+++ Data excerpts
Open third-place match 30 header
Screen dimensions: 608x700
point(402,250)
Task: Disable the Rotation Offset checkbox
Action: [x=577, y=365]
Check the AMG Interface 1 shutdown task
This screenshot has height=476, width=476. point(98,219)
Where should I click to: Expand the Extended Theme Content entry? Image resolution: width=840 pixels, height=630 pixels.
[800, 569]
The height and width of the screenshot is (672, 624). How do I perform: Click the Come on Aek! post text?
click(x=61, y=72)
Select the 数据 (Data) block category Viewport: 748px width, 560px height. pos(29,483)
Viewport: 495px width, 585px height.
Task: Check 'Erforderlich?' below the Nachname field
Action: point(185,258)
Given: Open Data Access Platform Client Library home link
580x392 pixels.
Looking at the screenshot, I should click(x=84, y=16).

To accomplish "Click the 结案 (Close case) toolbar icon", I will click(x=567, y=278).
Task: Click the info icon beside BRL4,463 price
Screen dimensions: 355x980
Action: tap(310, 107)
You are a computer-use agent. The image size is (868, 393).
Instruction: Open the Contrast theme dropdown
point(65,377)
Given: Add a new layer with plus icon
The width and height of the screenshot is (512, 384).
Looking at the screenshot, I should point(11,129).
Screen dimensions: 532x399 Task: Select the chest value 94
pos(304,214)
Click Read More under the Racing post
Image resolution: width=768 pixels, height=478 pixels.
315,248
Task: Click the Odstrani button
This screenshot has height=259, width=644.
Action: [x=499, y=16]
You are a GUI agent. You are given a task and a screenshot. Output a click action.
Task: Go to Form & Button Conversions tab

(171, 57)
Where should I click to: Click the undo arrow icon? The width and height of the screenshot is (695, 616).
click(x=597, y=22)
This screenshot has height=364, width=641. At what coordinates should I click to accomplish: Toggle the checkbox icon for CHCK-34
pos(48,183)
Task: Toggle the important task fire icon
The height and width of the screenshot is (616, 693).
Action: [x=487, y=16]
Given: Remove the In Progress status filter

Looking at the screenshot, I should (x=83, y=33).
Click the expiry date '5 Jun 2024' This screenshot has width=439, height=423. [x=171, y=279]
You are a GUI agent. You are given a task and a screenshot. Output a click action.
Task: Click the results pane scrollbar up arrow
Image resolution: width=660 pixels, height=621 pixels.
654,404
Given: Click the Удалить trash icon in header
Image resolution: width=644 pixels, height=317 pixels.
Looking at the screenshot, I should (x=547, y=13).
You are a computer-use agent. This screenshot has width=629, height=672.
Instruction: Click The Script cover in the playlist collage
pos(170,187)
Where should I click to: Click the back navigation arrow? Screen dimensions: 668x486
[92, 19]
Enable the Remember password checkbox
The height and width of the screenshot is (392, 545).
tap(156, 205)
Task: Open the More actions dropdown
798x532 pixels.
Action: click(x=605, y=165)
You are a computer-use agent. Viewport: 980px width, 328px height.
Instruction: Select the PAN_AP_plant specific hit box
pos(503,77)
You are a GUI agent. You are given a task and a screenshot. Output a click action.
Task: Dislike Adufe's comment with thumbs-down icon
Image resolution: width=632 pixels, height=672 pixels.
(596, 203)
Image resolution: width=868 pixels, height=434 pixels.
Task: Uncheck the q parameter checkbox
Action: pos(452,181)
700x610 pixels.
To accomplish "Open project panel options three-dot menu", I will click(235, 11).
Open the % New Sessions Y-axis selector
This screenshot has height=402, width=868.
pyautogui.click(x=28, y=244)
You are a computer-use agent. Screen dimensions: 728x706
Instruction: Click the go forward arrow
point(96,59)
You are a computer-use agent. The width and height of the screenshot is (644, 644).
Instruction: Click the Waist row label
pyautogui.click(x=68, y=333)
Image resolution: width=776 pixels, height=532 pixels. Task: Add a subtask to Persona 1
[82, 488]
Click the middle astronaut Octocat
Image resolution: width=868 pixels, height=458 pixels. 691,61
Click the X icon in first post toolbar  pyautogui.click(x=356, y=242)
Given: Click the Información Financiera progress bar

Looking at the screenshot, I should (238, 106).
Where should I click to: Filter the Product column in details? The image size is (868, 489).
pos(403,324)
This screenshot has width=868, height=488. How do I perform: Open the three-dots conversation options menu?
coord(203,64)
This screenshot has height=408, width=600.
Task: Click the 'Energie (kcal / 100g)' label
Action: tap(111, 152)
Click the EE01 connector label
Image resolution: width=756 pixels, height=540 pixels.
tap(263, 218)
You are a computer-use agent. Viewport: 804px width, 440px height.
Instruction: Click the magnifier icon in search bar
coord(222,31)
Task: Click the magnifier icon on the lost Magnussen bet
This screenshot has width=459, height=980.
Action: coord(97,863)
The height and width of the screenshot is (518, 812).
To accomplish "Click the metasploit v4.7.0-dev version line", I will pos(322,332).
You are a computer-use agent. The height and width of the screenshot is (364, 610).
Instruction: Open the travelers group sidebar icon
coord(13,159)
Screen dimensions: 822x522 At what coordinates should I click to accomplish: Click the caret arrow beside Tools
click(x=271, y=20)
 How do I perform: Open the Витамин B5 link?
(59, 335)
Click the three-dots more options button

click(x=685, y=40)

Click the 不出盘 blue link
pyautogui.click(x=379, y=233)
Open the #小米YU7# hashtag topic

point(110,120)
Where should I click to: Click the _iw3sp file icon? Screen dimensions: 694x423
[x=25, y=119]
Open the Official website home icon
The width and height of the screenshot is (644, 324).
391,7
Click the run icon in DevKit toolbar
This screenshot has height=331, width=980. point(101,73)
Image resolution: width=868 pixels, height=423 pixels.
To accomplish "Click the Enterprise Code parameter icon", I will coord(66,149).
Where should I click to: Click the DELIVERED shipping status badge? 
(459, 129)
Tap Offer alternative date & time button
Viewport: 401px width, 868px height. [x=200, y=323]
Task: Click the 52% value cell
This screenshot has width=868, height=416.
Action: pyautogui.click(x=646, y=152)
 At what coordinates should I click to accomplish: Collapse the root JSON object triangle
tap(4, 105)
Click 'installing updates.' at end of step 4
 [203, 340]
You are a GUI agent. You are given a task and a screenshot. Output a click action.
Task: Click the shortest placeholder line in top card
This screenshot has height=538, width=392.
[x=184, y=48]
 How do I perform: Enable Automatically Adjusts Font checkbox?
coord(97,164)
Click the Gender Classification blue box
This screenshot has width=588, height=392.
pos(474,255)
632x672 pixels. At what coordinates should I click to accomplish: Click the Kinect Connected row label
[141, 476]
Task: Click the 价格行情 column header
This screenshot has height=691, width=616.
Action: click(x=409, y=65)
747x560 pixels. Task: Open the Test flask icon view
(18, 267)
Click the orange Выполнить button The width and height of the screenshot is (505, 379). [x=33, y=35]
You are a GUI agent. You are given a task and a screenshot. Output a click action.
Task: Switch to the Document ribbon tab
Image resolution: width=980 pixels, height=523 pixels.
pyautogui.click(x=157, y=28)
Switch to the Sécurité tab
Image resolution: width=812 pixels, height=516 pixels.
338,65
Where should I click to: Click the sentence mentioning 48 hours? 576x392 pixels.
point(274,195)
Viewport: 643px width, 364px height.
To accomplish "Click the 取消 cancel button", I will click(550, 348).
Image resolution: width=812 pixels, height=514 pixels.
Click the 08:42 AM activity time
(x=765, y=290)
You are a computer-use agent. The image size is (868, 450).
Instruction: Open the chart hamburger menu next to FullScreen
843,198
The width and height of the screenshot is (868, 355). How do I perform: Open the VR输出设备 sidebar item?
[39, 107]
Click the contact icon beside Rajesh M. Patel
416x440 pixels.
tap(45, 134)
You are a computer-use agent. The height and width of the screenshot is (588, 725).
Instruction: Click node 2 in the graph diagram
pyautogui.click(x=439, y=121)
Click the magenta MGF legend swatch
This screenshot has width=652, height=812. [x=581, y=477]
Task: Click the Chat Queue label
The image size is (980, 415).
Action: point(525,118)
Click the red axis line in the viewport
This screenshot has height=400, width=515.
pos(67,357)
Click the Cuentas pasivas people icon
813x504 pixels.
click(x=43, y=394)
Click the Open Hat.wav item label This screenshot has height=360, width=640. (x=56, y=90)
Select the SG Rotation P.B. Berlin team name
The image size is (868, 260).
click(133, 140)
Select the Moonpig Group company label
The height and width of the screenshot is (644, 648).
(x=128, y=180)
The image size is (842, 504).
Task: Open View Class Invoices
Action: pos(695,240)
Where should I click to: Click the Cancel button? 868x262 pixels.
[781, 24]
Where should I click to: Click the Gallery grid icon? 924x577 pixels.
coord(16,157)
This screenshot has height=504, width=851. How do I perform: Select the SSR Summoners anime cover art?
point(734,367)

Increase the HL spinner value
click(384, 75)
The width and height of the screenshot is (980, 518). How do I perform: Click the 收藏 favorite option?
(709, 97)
++++++
→ **Task details**
As listed above, the lines from the line with "Instruction: Open the travelers" to the line with "Image resolution: width=868 pixels, height=423" are to be echoed exactly, with both ends included and nothing added.

→ **Reply**
Instruction: Open the travelers group sidebar icon
coord(13,159)
Screen dimensions: 822x522 At what coordinates should I click to accomplish: Click the caret arrow beside Tools
click(x=271, y=20)
 How do I perform: Open the Витамин B5 link?
(59, 335)
Click the three-dots more options button

click(x=685, y=40)

Click the 不出盘 blue link
pyautogui.click(x=379, y=233)
Open the #小米YU7# hashtag topic

point(110,120)
Where should I click to: Click the _iw3sp file icon? Screen dimensions: 694x423
[x=25, y=119]
Open the Official website home icon
The width and height of the screenshot is (644, 324).
391,7
Click the run icon in DevKit toolbar
This screenshot has height=331, width=980. point(101,73)
Image resolution: width=868 pixels, height=423 pixels.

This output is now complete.